Cytokines and brain excitability

Abstract

Cytokines are molecules secreted by peripheral immune cells, microglia, astrocytes and neurons in the central nervous system. Peripheral or central inflammation is characterized by an upregulation of cytokines and their receptors in the brain. Emerging evidence indicates that pro-inflammatory cytokines modulate brain excitability. Findings from both the clinical literature and from in vivo and in vitro laboratory studies suggest that cytokines can increase seizure susceptibility and may be involved in epileptogenesis.

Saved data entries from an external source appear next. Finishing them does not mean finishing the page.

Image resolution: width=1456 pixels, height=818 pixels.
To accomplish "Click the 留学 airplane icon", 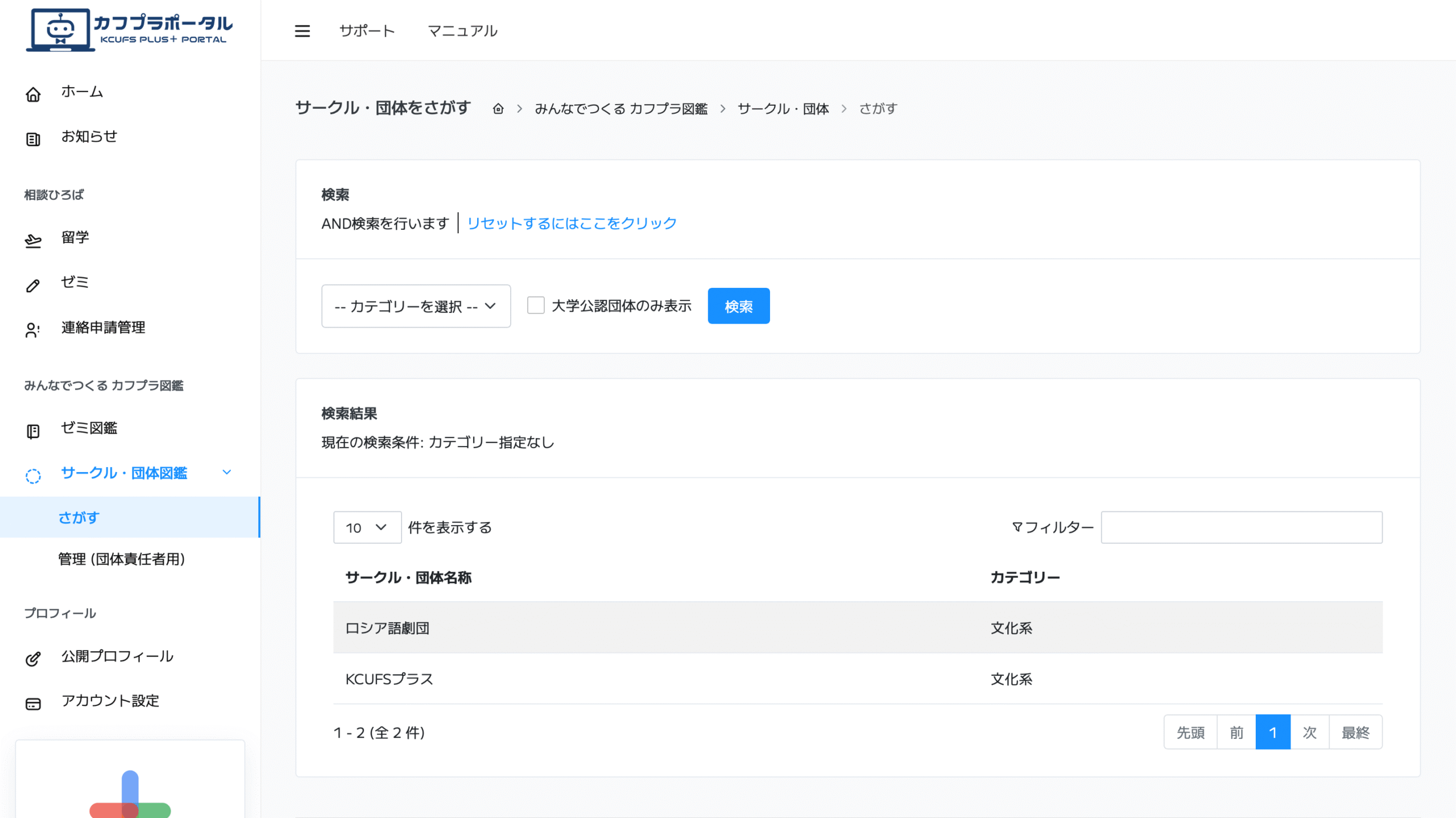I will click(33, 241).
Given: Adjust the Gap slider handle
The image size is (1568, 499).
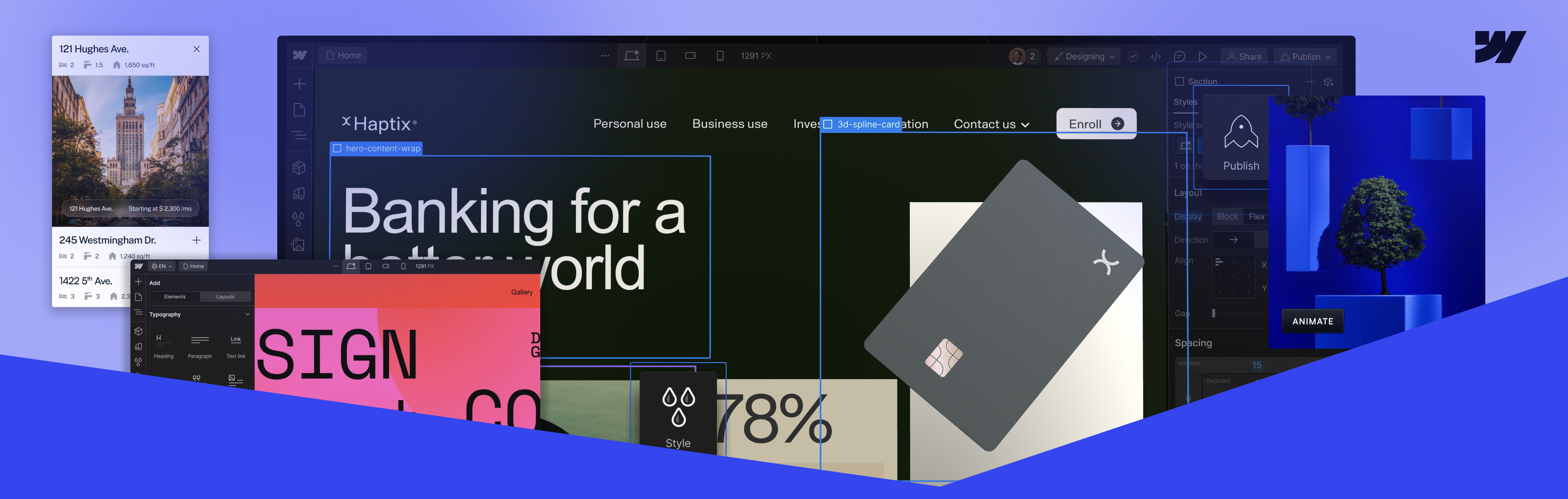Looking at the screenshot, I should pos(1213,313).
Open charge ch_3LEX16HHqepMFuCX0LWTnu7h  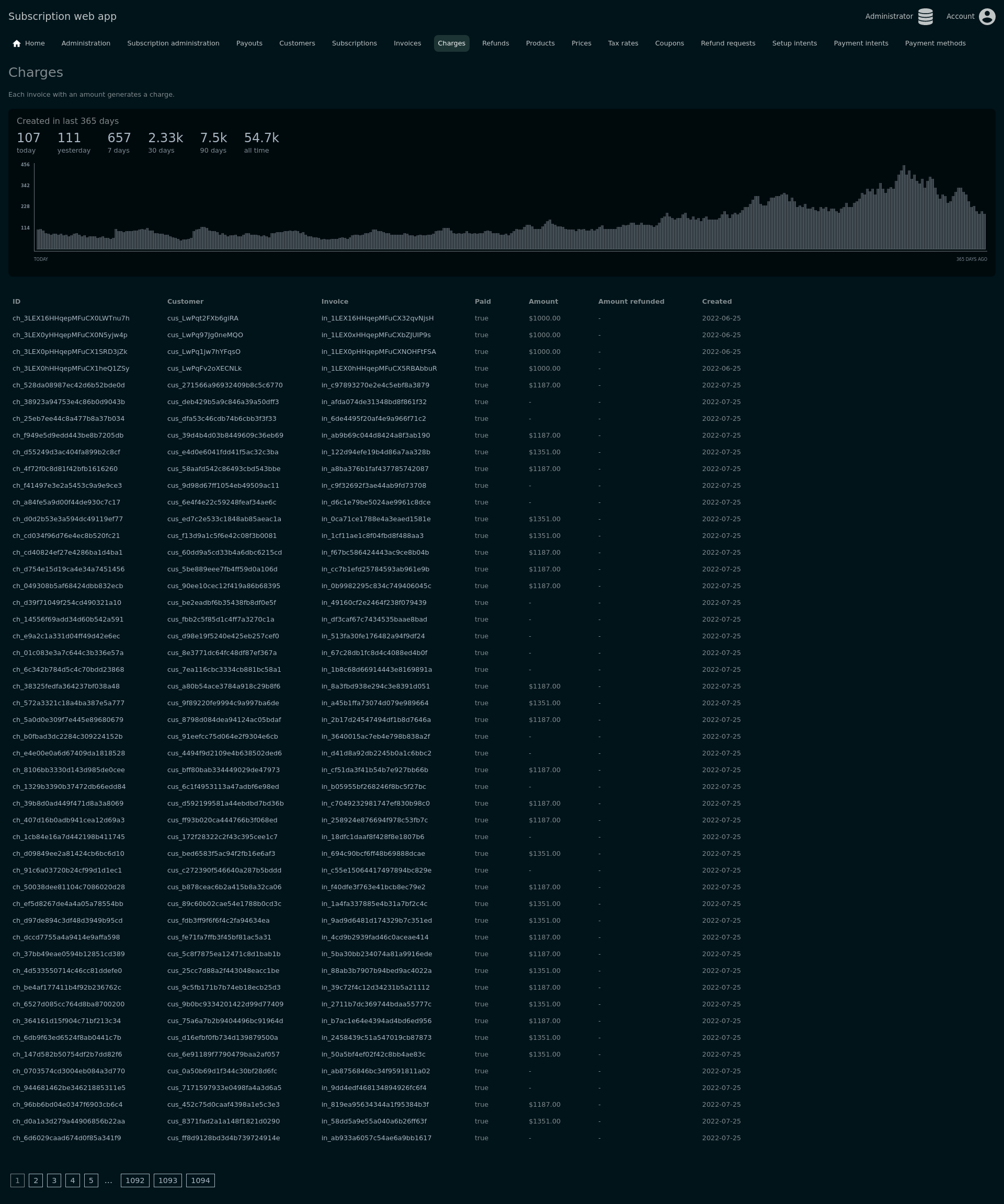71,318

Cellular mechanisms that underlie these effects include upregulation of excitatory glutamatergic transmission and downregulation of inhibitory GABAergic transmission.

Fig. 1

Cytokine induction and microglial activation in the hippocampus after local injection of kainic acid. Left panels show IL-1β immunoreactivity; right panels show microglia revealed by B4-isolectin immunoreactivity. (A and B) Control saline injection in the CA1 area of the hippocampus. (C and D) Kainic acid injection in the same area. (E and F) Control saline injection in the CA3 area of the hippocampus. (G and H) kainic acid injection in the same area (from [161] with permission).

Fig. 2

A seizure in a neonatal rat results in transient elevation of IL-1β in the hippocampus. (A) Representative Western blots showing increasing IL-1β protein following a febrile seizure. (B) Quantitative analysis of IL-1β protein levels 24, 48 and 72 h following seizure induction (from [40] with permission).

Fig. 3

Peripheral inflammation induces hippocampal cytokine synthesis and increases seizure susceptibility in a TNFα dependent manner. (A) At the peak (day 4) of experimental colitis induced by intracolonic infusion of TNBS (black bars) TNFα levels are elevated. (B) Seizure susceptibility is enhanced in colitic rats and intracerebroventricular (ICV) infusion of IL-1ra does not interfere with this. (C) In contrast, ICV TNFα antibody administration blocks the increased seizure susceptibility. (D) ICV TNFα alone increases seizure susceptibility in naïve rats (from [127] copyright © 2008 by the National Academy of Sciences of the USA).

Fig. 4

IL-1β augments NMDA effects in cultured hippocampal neurons. (A) Peak calcium responses to NMDA after brief (6 min) pre-exposure to various doses of IL-1β. (B) Representative data showing increased calcium levels after NMDA in the presence of IL-1β. (C) The effect of IL-1β on NMDA induced calcium increases was via an action at the NMDA receptor as it was blocked by the NMDA receptor antagonist MK 801 (from [165] with permission).

Fig. 5

TNFα induces a transient increase in surface expression of GluR2 lacking AMPA receptors at the cell surface of hippocampal neurons. (A) Immunofluorescent detection of surface GluR1 receptors in response to application of TNFα in culture. (B) A similar experiment shows that GluR2 containing AMPA receptors do not move to the membrane in response to TNFα. (C) Compiled data indicating rapid and reversible surface expression of GluR2 lacking AMPA receptors after TNFα (from [93] with permission).